The actual recommendation of the group on this matter was, and I quote:

Provided agreement is obtained from the fishermen and the industry and that they operate this new regime, and that for as long as they comply with the provision of such a scheme in practice, the ban on monofilament should be Suspended. If on adoption, co-operation and compliance with the new regime is not forthcoming the Group believes that the only remaining credible management and conservation option that would achieve the objectives set out would be complete banning of drift netting.

All this was in the context of an earlier recommendation, and I quote:

The primary objective of Government policy should be the rehabilitation of salmon Stocks and their rational management. This necessarily involves firstly the regulation and secondly the curtailment of drift net fishing effort at sea.

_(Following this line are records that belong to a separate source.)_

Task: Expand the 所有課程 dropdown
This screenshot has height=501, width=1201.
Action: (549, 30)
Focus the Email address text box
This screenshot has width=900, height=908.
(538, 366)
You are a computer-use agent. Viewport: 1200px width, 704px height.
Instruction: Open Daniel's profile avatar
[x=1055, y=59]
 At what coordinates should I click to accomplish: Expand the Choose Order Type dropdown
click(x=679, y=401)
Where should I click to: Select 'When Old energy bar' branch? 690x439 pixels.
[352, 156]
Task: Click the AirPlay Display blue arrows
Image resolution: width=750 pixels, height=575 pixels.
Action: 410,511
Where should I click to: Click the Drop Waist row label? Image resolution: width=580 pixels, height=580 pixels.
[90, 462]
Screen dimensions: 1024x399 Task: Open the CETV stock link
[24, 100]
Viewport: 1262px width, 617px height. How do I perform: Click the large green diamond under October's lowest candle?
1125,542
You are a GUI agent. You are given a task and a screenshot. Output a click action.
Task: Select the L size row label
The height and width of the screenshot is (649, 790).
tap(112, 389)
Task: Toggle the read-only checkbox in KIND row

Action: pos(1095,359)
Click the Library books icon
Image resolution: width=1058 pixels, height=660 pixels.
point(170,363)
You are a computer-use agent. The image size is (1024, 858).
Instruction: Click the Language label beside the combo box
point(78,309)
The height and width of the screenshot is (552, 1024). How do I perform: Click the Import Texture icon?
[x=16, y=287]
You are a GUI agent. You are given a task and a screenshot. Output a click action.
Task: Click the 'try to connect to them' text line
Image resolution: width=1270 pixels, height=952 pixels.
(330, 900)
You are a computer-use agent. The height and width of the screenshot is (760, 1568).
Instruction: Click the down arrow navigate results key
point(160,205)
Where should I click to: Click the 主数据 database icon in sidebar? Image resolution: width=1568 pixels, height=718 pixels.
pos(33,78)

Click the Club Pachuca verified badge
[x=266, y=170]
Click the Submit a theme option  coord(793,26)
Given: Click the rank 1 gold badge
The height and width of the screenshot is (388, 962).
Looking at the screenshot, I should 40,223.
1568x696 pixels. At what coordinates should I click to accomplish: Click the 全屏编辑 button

Following the publication of the report submissions were invited from interested parties on the contents of the report as a whole and, in all, submissions were received from 77 parties. These submissions revealed that a lack of consensus existed on some of the central elements of the report's recommendations and, in particular, those dealing with drift netting and the use of monofilament. In the absence of the kind of broad-based agreement envisaged for the regime in the report the Minister could not proceed with these complex arrangements. That remains the position.

It was inaction and dereliction of duty.